Work to be completed:
Among the lines below, take the one holding "Task: Open the top", the one holding "has width=1568, height=746.", and all lines between them. Set them down exactly.

Saved data entries
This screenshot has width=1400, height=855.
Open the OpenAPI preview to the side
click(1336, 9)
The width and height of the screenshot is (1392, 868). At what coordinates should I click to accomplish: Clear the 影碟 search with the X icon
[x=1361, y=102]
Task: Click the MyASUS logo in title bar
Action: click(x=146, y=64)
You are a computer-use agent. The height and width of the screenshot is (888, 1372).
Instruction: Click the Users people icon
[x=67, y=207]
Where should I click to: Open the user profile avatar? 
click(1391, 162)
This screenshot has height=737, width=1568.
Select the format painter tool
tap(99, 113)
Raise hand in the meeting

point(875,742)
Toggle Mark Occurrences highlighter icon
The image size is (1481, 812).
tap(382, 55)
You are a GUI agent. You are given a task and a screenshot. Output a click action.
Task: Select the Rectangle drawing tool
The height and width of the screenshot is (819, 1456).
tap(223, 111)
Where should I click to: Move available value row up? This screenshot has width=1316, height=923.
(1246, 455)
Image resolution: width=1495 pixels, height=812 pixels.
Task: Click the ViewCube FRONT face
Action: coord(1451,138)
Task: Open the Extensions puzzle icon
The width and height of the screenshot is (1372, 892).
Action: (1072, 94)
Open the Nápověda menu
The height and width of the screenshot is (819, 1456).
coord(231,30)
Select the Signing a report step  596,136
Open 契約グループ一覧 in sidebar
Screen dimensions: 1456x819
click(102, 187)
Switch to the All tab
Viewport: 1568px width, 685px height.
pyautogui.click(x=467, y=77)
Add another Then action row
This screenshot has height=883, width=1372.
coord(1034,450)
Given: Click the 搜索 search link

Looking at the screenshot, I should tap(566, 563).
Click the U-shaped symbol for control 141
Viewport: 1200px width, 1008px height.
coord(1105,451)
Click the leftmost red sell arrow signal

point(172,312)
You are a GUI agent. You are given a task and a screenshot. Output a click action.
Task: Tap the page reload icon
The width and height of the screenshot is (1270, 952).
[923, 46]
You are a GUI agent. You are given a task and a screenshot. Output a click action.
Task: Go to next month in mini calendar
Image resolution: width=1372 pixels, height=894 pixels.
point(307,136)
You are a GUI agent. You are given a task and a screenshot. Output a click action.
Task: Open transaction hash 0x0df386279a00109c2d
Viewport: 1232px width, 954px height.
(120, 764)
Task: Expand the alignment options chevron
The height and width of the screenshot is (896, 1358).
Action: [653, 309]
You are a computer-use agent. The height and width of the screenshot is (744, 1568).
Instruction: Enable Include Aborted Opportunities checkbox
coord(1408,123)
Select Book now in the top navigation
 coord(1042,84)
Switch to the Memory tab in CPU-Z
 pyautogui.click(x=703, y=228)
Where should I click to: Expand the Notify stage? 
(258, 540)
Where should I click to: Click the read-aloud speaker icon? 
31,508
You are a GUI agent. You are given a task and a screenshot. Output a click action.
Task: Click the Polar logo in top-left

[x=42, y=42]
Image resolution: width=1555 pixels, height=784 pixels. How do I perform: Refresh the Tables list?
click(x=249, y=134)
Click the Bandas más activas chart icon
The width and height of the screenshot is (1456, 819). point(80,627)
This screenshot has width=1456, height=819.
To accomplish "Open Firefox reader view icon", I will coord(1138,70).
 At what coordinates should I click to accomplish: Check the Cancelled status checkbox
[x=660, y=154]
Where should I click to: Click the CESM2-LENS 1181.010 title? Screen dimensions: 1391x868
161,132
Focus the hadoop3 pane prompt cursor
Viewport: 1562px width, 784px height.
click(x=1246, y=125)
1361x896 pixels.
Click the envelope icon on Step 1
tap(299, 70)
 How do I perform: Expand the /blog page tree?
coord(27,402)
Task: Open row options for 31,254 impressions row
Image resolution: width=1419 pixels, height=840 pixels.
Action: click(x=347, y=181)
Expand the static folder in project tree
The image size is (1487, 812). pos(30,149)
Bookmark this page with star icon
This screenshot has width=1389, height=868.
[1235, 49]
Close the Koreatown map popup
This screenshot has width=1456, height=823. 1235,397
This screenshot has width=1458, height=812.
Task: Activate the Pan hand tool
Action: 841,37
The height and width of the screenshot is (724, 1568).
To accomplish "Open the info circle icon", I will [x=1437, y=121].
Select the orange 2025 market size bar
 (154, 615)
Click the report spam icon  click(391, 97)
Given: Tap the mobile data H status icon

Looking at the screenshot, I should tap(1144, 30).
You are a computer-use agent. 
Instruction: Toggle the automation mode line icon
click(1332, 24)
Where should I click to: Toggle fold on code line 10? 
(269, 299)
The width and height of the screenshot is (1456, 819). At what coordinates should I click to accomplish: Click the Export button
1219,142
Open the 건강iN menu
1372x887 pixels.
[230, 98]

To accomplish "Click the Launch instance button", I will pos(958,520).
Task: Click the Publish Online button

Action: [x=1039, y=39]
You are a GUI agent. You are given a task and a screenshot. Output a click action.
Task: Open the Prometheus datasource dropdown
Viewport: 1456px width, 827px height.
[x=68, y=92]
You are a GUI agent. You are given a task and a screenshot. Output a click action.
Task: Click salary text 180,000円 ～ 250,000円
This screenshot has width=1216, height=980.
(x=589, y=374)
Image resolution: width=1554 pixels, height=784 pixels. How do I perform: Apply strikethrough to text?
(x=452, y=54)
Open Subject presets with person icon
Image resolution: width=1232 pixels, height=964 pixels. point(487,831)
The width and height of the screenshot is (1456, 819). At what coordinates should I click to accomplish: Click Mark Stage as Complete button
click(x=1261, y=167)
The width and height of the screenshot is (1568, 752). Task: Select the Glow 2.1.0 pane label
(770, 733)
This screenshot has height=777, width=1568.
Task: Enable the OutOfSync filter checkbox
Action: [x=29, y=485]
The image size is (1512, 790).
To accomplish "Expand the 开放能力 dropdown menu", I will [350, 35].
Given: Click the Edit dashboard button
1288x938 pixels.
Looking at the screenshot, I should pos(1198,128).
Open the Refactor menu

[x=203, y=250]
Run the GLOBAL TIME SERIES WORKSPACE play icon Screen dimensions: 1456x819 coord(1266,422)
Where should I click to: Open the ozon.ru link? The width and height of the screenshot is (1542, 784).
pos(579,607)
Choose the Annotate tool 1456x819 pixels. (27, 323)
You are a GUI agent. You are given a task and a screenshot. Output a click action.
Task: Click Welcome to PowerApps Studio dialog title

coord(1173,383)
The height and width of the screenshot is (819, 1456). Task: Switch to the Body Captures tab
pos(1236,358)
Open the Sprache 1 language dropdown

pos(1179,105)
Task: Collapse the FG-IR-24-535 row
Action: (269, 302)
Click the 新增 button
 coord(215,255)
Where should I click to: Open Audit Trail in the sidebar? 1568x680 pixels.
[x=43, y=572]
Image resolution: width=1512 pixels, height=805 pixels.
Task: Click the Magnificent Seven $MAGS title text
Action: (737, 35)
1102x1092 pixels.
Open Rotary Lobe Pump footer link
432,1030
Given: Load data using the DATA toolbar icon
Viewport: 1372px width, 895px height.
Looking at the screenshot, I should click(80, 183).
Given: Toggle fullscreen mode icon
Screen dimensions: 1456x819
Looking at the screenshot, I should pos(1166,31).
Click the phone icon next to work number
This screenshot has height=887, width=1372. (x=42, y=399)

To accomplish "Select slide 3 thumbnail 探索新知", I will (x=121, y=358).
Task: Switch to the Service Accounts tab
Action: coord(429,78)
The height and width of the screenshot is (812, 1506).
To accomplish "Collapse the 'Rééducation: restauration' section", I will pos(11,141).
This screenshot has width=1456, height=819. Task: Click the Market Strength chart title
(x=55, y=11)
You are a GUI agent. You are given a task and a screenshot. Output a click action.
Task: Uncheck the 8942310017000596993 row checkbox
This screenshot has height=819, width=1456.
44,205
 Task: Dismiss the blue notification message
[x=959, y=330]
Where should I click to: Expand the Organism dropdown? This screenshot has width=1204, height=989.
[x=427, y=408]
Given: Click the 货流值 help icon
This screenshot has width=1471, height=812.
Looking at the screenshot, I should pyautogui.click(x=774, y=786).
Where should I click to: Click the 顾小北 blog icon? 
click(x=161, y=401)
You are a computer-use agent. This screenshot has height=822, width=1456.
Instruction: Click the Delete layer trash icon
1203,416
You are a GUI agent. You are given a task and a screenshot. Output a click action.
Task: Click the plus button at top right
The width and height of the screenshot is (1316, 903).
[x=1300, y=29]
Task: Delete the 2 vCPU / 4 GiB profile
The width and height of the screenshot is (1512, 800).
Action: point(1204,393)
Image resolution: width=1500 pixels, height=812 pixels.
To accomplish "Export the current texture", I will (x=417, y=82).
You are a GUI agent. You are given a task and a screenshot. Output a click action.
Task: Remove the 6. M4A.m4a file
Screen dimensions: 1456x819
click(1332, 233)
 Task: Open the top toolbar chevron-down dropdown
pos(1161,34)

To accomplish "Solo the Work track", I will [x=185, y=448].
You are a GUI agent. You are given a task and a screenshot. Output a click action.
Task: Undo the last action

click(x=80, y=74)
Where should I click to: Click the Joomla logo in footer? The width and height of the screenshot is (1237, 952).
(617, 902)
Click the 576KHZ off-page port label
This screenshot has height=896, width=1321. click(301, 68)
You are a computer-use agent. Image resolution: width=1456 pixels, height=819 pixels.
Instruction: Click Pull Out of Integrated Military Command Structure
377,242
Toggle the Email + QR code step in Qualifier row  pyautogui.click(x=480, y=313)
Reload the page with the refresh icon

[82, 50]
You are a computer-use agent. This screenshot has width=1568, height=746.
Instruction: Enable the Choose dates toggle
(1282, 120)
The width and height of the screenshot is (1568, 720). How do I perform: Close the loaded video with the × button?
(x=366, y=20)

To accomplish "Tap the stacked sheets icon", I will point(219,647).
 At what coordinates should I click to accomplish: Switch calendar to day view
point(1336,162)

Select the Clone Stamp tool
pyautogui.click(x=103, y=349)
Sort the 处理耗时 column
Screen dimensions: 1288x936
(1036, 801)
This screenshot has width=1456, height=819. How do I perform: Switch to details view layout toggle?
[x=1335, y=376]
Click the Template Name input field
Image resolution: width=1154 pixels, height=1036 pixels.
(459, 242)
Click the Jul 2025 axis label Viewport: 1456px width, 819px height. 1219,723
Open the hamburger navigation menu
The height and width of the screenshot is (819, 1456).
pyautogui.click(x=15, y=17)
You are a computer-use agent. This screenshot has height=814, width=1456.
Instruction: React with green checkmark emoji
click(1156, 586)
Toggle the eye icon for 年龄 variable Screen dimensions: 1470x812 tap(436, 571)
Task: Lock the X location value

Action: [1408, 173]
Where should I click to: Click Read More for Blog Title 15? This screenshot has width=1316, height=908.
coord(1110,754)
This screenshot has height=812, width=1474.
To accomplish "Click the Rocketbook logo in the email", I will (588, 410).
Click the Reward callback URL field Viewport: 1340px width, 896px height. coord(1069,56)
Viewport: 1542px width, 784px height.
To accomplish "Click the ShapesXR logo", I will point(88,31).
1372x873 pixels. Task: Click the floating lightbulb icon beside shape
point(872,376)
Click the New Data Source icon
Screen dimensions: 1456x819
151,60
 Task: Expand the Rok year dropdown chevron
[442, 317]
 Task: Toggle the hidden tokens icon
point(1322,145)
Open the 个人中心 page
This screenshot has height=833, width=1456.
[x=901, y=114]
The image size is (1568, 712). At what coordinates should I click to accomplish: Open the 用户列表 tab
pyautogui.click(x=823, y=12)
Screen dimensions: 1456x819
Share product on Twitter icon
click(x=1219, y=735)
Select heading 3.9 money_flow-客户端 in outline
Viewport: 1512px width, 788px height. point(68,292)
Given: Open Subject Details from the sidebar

Your solution:
 Task: Open the top toolbar chevron-down dropdown
pos(1161,34)

To accomplish "Solo the Work track", I will [x=185, y=448].
You are a GUI agent. You are given a task and a screenshot. Output a click action.
Task: Undo the last action

click(x=80, y=74)
Where should I click to: Click the Joomla logo in footer? The width and height of the screenshot is (1237, 952).
(617, 902)
Click the 576KHZ off-page port label
This screenshot has height=896, width=1321. click(301, 68)
You are a computer-use agent. Image resolution: width=1456 pixels, height=819 pixels.
Instruction: Click Pull Out of Integrated Military Command Structure
377,242
Toggle the Email + QR code step in Qualifier row  pyautogui.click(x=480, y=313)
Reload the page with the refresh icon

[82, 50]
You are a computer-use agent. This screenshot has width=1568, height=746.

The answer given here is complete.